Document Type

Dissertation

Publication Date

2019

Abstract

The increasingly diverse demographics can no longer submit to the old paradigms and Eurocentric views behind westernized conceptions of learning and instruction (Grande, 2015). Scholars point to disengagement of marginalized communities of color from the schooling environment and express concerns over national curricula as being non-relevant to the historical and social-cultural realities of these communities in the United States (Ladson-Billings, 1995, 2009). Within this paradigm, notions of success are often measured by cognitive benchmarks like grades, GPA, graduation rates, and standardized test scores. By 2044, more than half of all Americans are projected to belong to a minority group, and, specifically, the Latino/a/Hispanic population is projected to increase from 55 million in 2014 to 119 million in 2060, an increase of 115% (Colby & Ortman, 2015). The role that hegemony and ideology play in the production and reproduction of national curriculums, as well as expectations for national standards, are explored in this dissertation. The social-cultural, political, economic, and historical complexities of education and its perceived purpose to secure upward mobility and in-group identities are explored in this analysis. The nation’s educational standards consistently reinforce and maintain a specific status quo as defined by western Eurocentric ideals, values, and principles (Apple, 2000). Where then do Indigenous and (im)migrant ideals, values, and principles fit when the state is conceptualizing inclusive education for all? The Ethnic Studies Ban of the Mexican American Studies Program (MAS) at Tucson Unified School District in Arizona is the topic of this dissertation.
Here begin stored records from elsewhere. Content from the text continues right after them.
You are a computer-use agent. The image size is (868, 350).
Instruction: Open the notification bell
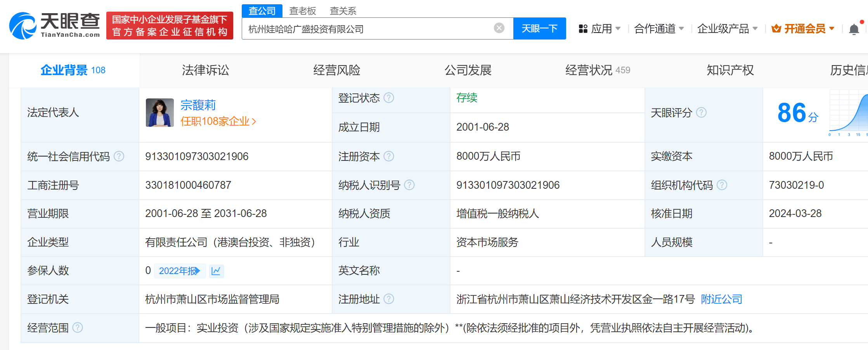click(x=854, y=29)
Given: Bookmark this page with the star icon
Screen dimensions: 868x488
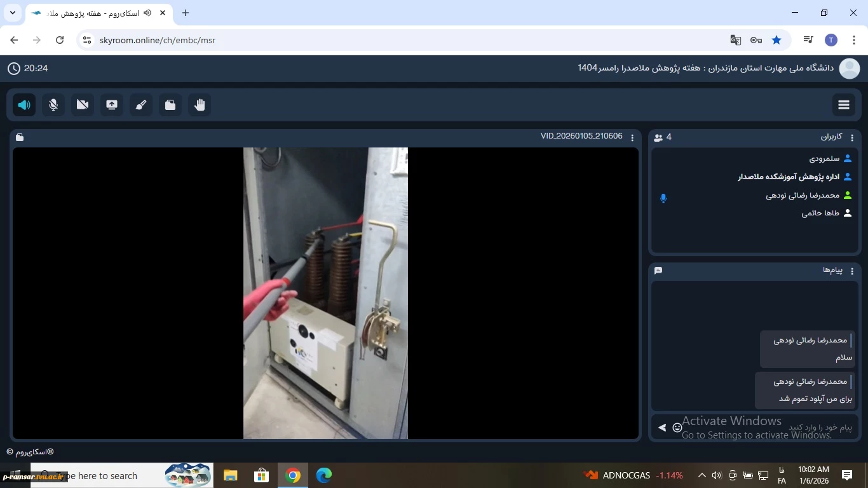Looking at the screenshot, I should click(776, 40).
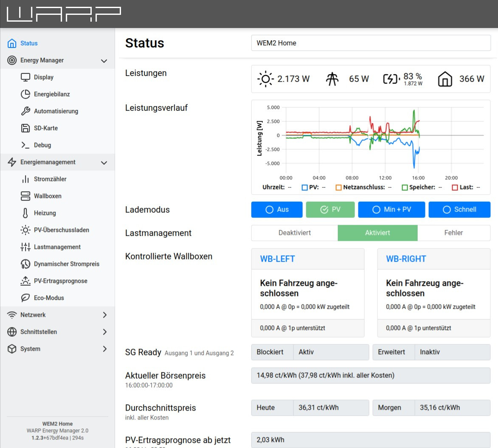Viewport: 498px width, 448px height.
Task: Select the Aus charging mode
Action: (x=277, y=209)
This ban, as demonstrated by legislation HB 2281, which outlawed the awardwinning MAS program in 2010, is a clear example of how hegemony imposes westernized ideals and delegitimizes indigenous values and forms of education (Cambium Learning, 2011). The achievements and counter hegemonic pedagogy of the MAS program and how official knowledge has controlled the curriculum to reproduce a default dominant narrative are explored in this dissertation (Apple, 1993, 2000).